One of my least favorite books from 9th grade English class was Lord of the Flies. I hated its theme, I hated its deliberate cruelty, I hated its vision of an island that was about the exact opposite of Island of the Blue Dolphins, a far more preferable tale. The Enemy is Lord of the Flies amped up, and while adding zombies would seem a natural fit for addressing survival in a world without adults, not even the undead can (re)animate this into a pleasurable tale.
Essentially, The Enemy combines zombies with the world of adolescents, scatters in a generous helping of random violence, all in a base layer of basic prose. Something has either killed the adults or turned them into zombies, leaving small groups of children under sixteen on their own. The setting is basic urban survival, and a band of youngsters is steadily growing more desperate when a pied piper comes to lead them to London. Specifically, to Buckingham Palace–I suppose if you are going to hole up in the apocalypse, why not go big? There’s a parallel plot with a member of the group, Small Sam, seeking to rejoin his sister Ella after getting separated, and another limited storyline that deals with a boy who didn’t want to leave their fortress. Overall, while the plot wasn’t particularly surprising, it does moves quickly, despite kids arguing virtually every step of the way.There were a couple of interesting offshoots, but unfortunately, they were likely there as teasers, as they weren’t addressed before story end. For instance,
why did the zombies carry away Little Sam and not immediately eat him? What were the grey beasts near the zoo trying to do? Why were the zombies in the London mall playing dress-up? Why were the grown-ups able to live underground but “melted” up top?

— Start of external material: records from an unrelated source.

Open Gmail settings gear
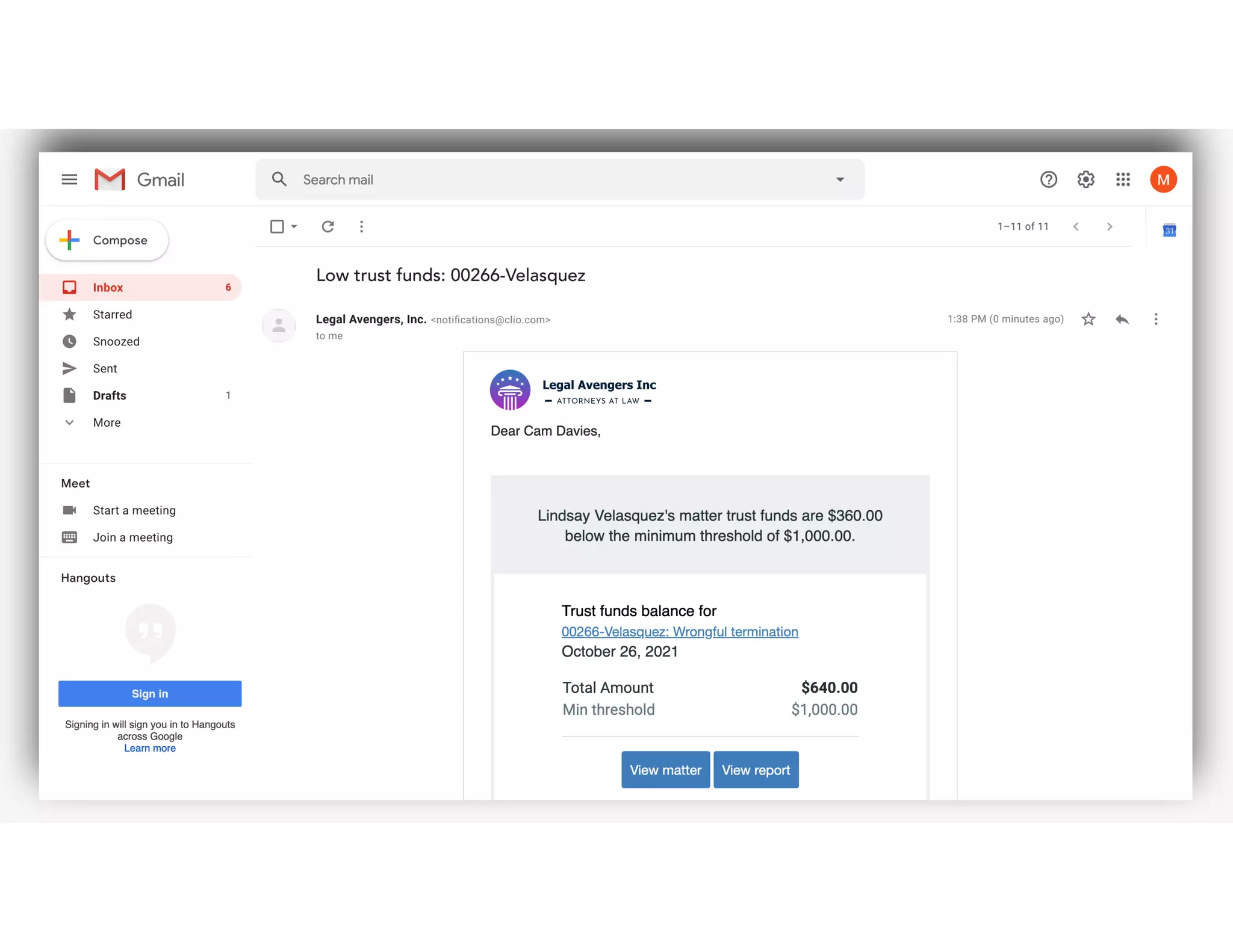 [1085, 179]
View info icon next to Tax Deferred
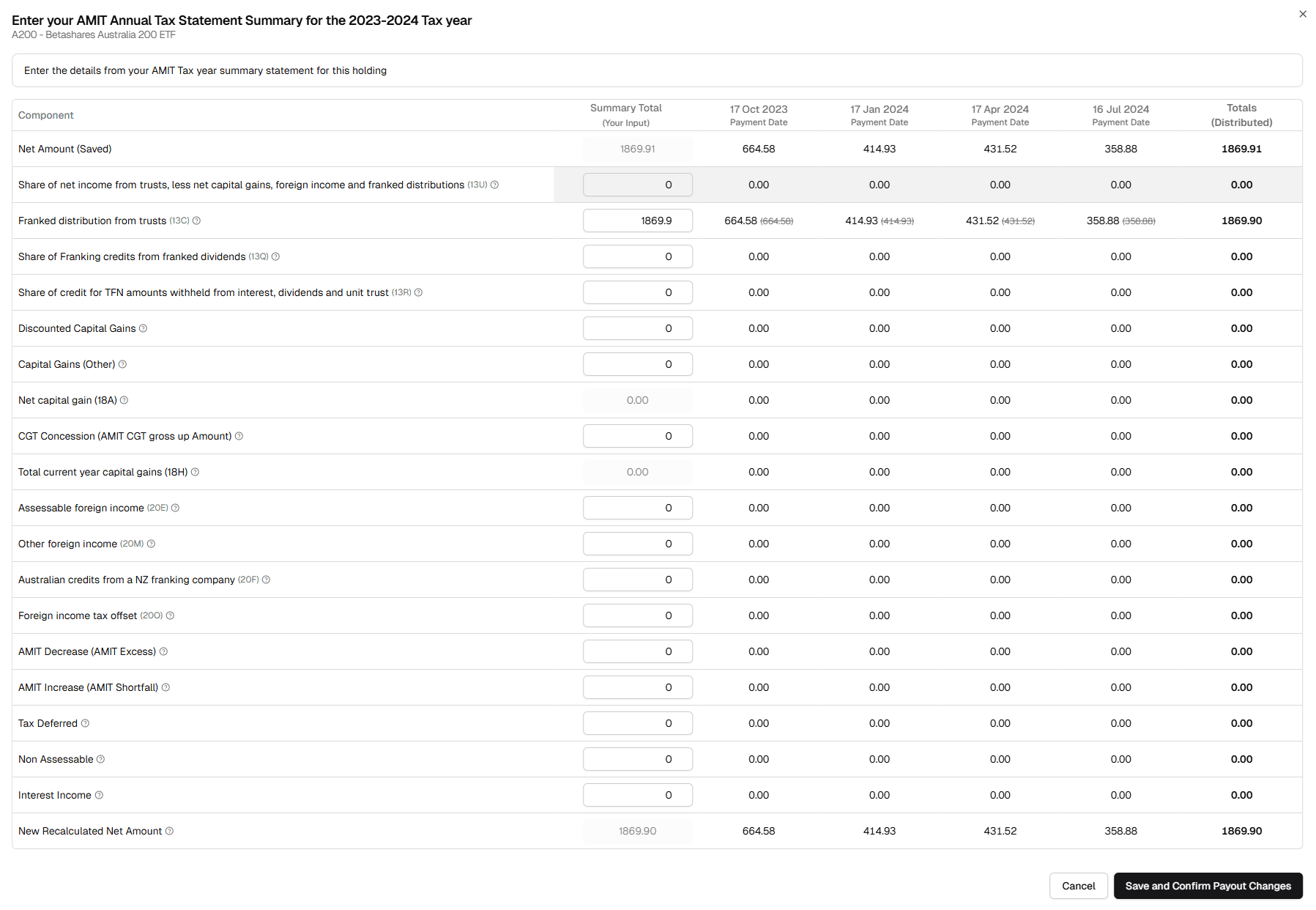 pyautogui.click(x=85, y=723)
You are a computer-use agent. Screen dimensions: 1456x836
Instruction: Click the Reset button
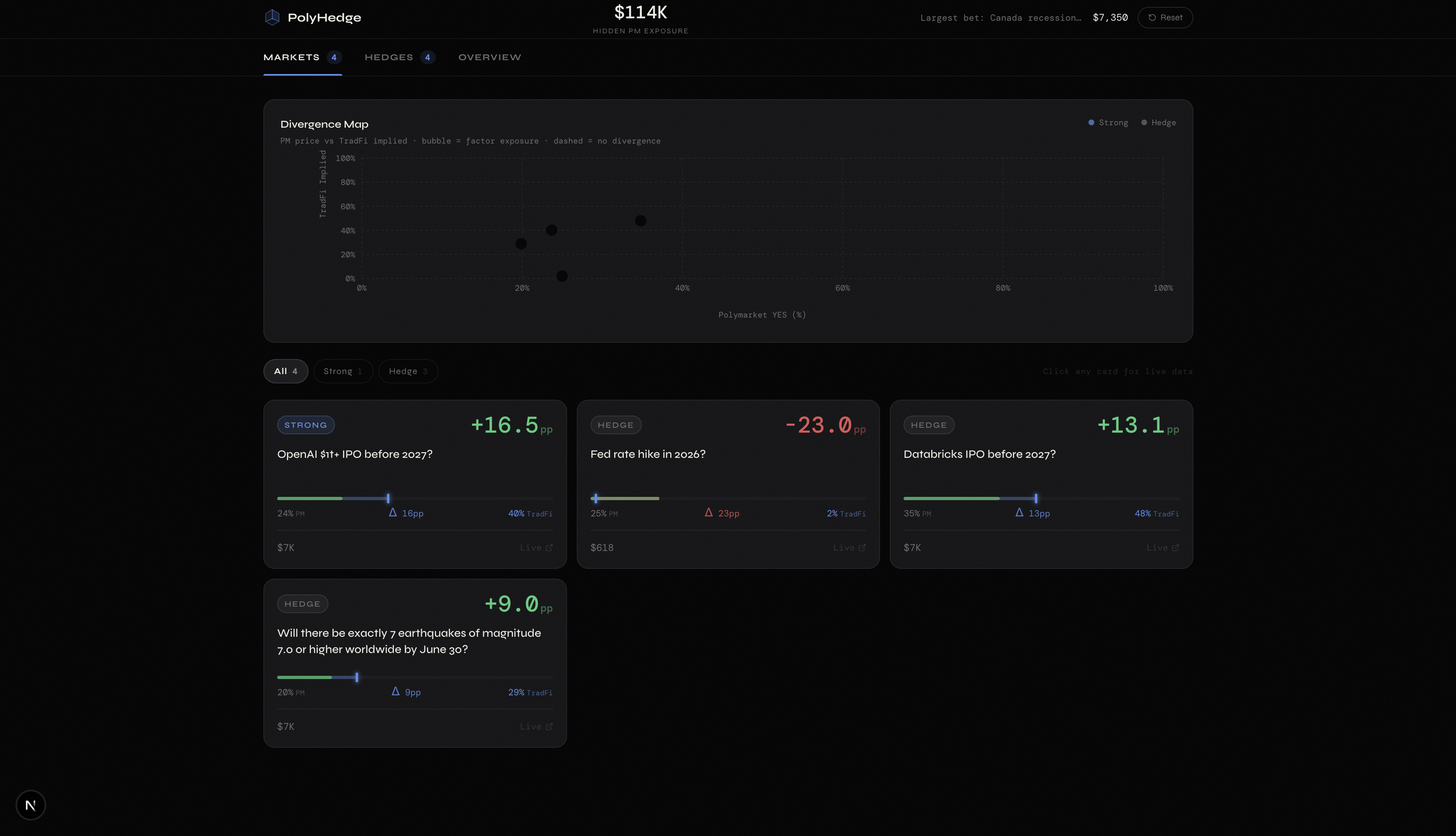pos(1165,18)
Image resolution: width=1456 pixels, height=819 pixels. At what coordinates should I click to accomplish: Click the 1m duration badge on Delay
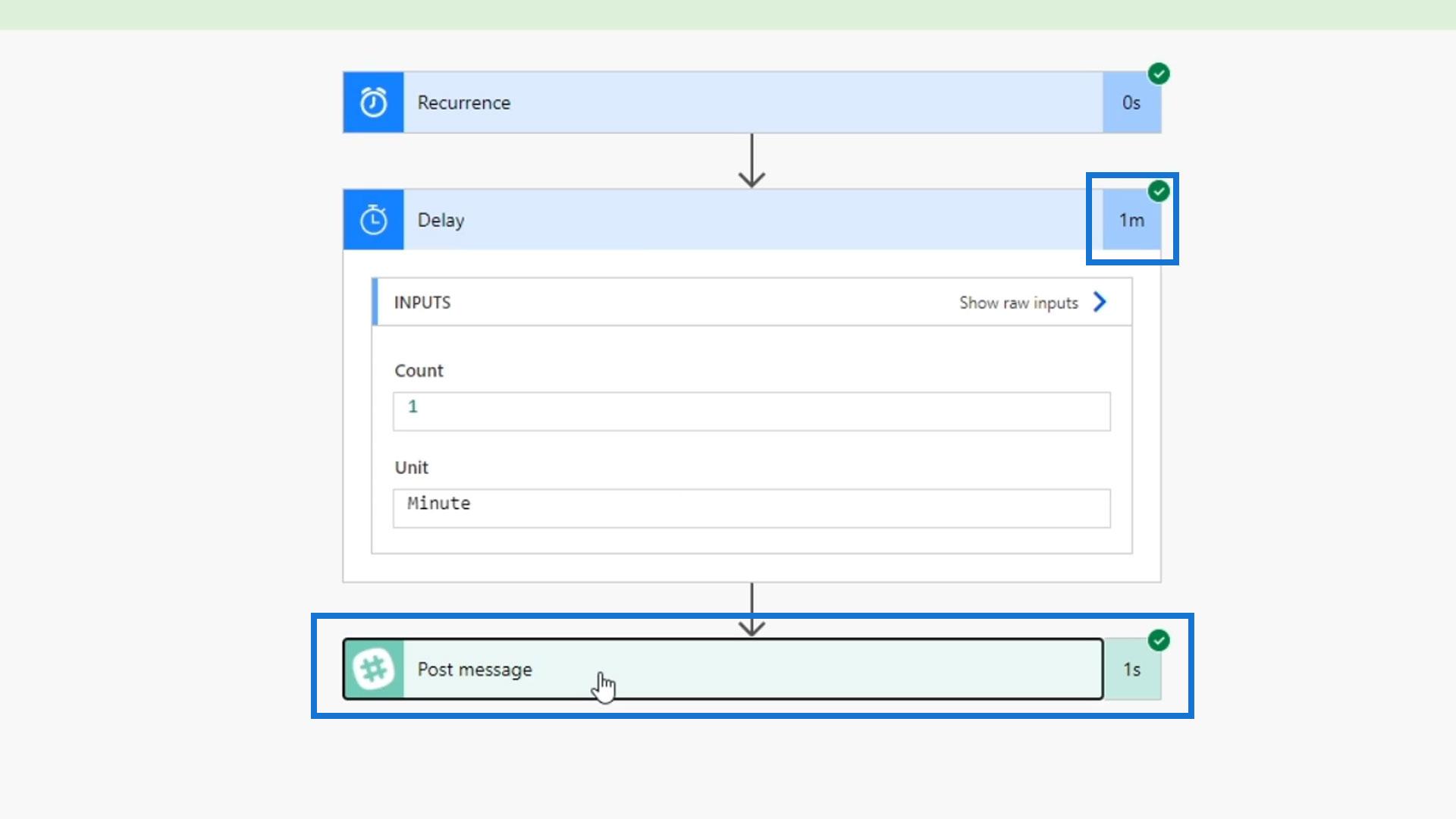click(x=1131, y=221)
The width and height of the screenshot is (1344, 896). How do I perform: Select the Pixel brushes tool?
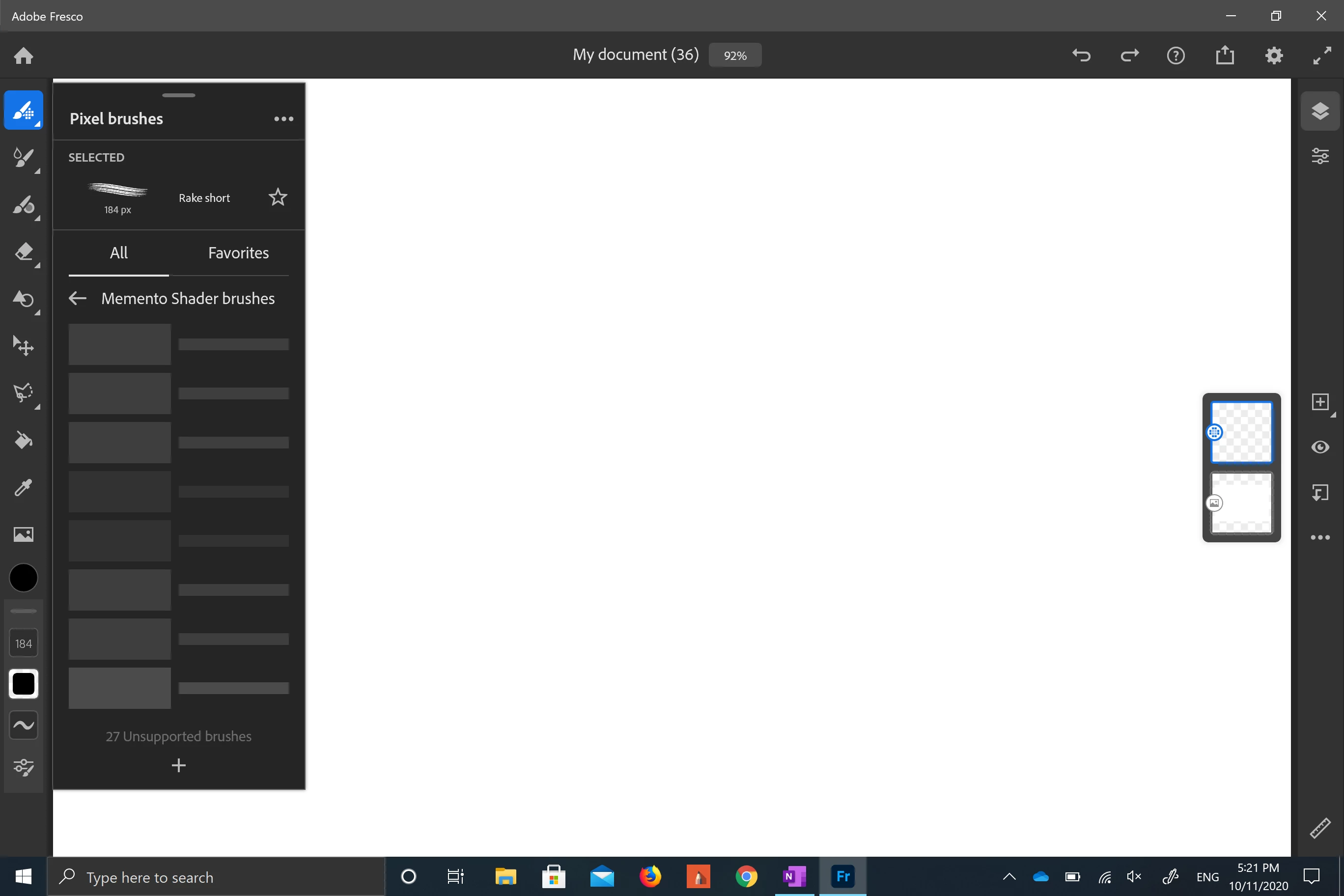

Most of these questions come with the Small Sam storyline, where he is too focused on survival to question the larger issues. To some degree, I like a story that doesn’t need to explain everything, and allows the reader to puzzle out solutions. Yet, without integration into the larger whole, the questions seemed to mostly fall into the deus ex machina category of unexplained actions/events that propel the plot forward or solve Sam’s current problem.
Hisgen clearly has a developed world vision, and despite the unadorned prose, is able to create an atmosphere of depression and even despair. Clearly, while all are exhausted, a number of the children are also emotionally overwhelmed, burdened with the lives of those depending on them. Atmosphere excelled, but as mentioned earlier, it’s the kind of skill that will fail to entertain me. Add in a willingness to sacrifice characters and a scattershot third-person subjective narrator and emotional engagement becomes a critical problem. Perhaps the Small Sam storyline is done to mitigate the emotional distancing, but for me, it wasn’t enough. Both times through I noted dialogue is done well–the voices did seem like kids speaking, and if it later treads into well-worn philosophical territory of defining humanity and rebuilding society, it at least takes awhile to get there.
The zombies are largely there as action propellents, inciting the kids into ill-planned action. Once they serve their purpose, they are largely left behind to focus on the social dynamics of the children, so zombie-fans beware. Were you questioning why I mentioned Lord of the Flies?
Ultimately, it felt like a read for a more masochistic kind of mood–one where I don’t mind the violence, the negative philosophy, the lack of emotional connection, the basic prose and too many teasers.